De acordo com a assistente do Gaesp, Laura Minc, esta iniciativa amplia a participação de familiares que, por obstáculos de agenda ou outras dificuldades de acesso, não conseguiram atender às convocações para comparecimento ao Ministério Público.
O ouvidor do MPRJ, David Faria, enfatizou a relevância de ouvir os parentes das vítimas e destacou o papel da Ouvidoria como porta de entrada dos cidadãos ao Ministério Público, reforçando a aproximação institucional com a população e a proteção dos direitos humanos.
No contexto da Arguição de Descumprimento de Preceito Fundamental (ADPF) 635, o Supremo Tribunal Federal determinou que o Ministério Público atue amplamente para esclarecer fatos decorrentes de ações policiais que resultem em mortes, o que, segundo o MPRJ, vem sendo cumprido.
Posteriormente à Operação Contenção, o MPRJ, por meio do Gaesp, instaurou um Procedimento Investigatório Criminal (PIC) autônomo, monitorou as ações em tempo real por meio do plantão de operações e acionou os protocolos estabelecidos pela ADPF 635.
“Na fase inicial, foram requisitados dados e documentos à Secretaria de Polícia Militar e à Secretaria de Polícia Civil, ouvidos agentes públicos responsáveis pelo planejamento e que exerceram funções decisórias no dia dos fatos, e realizadas perícias próprias e complementares no Instituto Médico Legal”.
O Gaesp, em conjunto com a Divisão de Evidências Digitais e Tecnologia da Coordenadoria de Inteligência da Investigação (Dedit), elaborou laudos específicos das vítimas da operação e está analisando mais de 3.600 horas de gravações geradas pelas câmeras corporais dos policiais militares envolvidos.
No setor de prevenção e controle externo, o Gaesp/MPRJ recomendou em dezembro de 2025, aos secretários de Segurança Pública, Polícia Civil e Polícia Militar, a implementação de um protocolo conjunto de atuação em operações policiais, estabelecendo medidas para reduzir riscos, mitigar danos e conter a letalidade das ações.

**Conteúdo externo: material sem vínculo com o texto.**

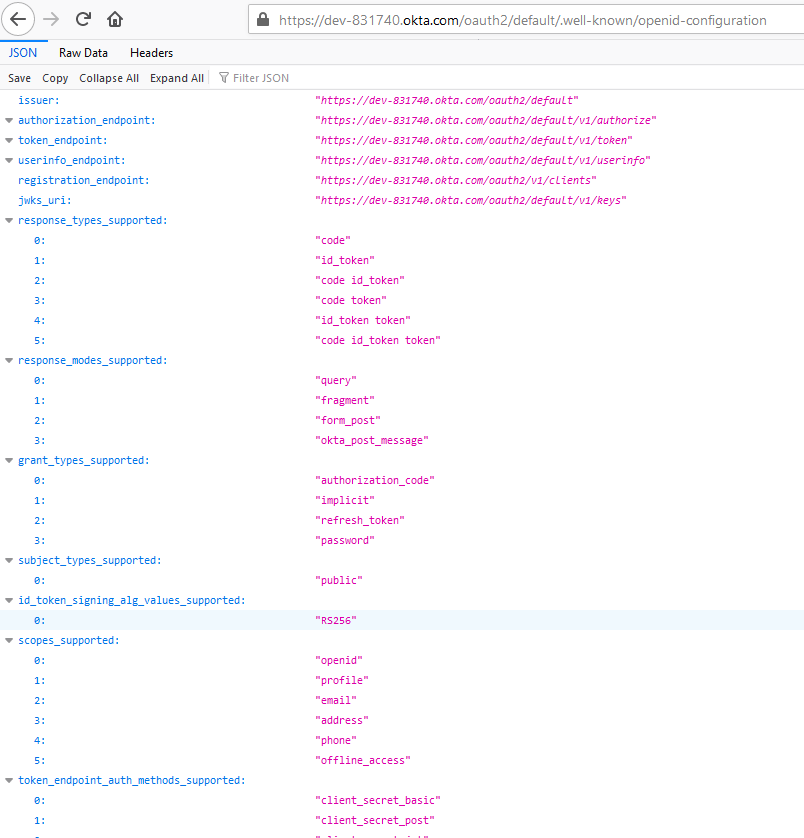
Task: Select the JSON tab
Action: 23,53
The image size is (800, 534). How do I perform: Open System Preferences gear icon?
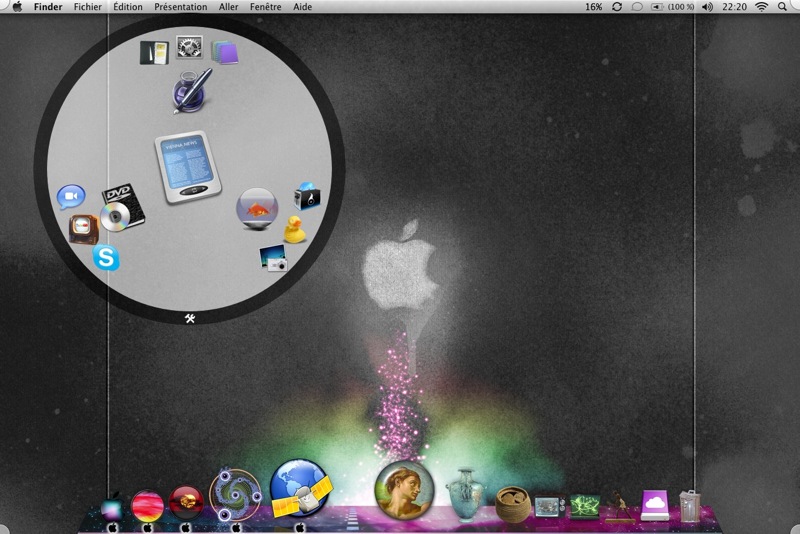189,47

Em março de 2026, o órgão reiterou a recomendação aos mesmos gestores, com o objetivo de aprimorar o planejamento, execução e monitoramento do uso das câmeras operacionais portáteis, visando aumentar a eficácia dessa tecnologia no acompanhamento das operações.

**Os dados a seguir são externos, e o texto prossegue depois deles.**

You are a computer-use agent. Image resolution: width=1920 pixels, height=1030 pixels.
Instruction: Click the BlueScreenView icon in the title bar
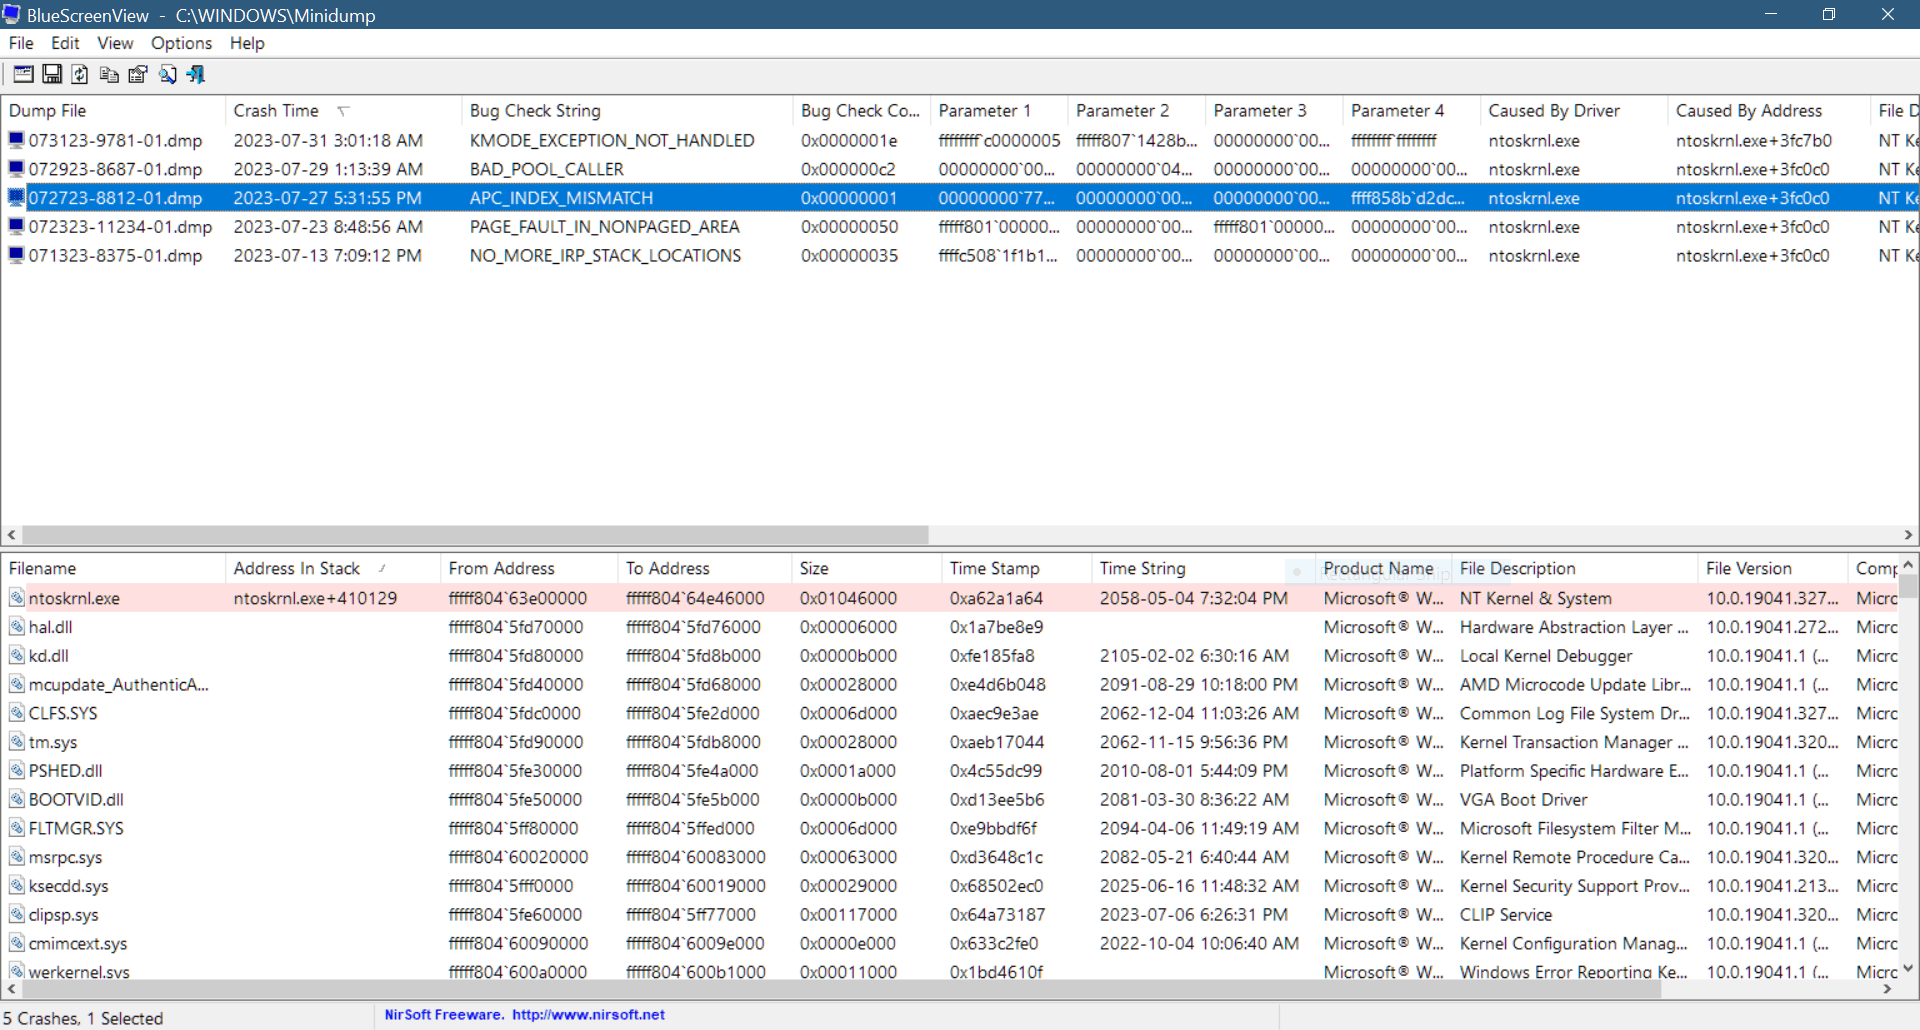pyautogui.click(x=11, y=14)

Até o momento, o Gaesp e as promotorias de justiça que atuam junto à Auditoria da Justiça Militar apresentaram oito denúncias formais contra 27 policiais militares por ilegalidades praticadas durante a operação. Entre as acusações, estão apropriação de armamento, furto de peças de veículos, invasão de domicílios, constrangimento de moradores, subtração de bens e tentativas de obstrução ou desligamento das câmeras corporais utilizadas no serviço.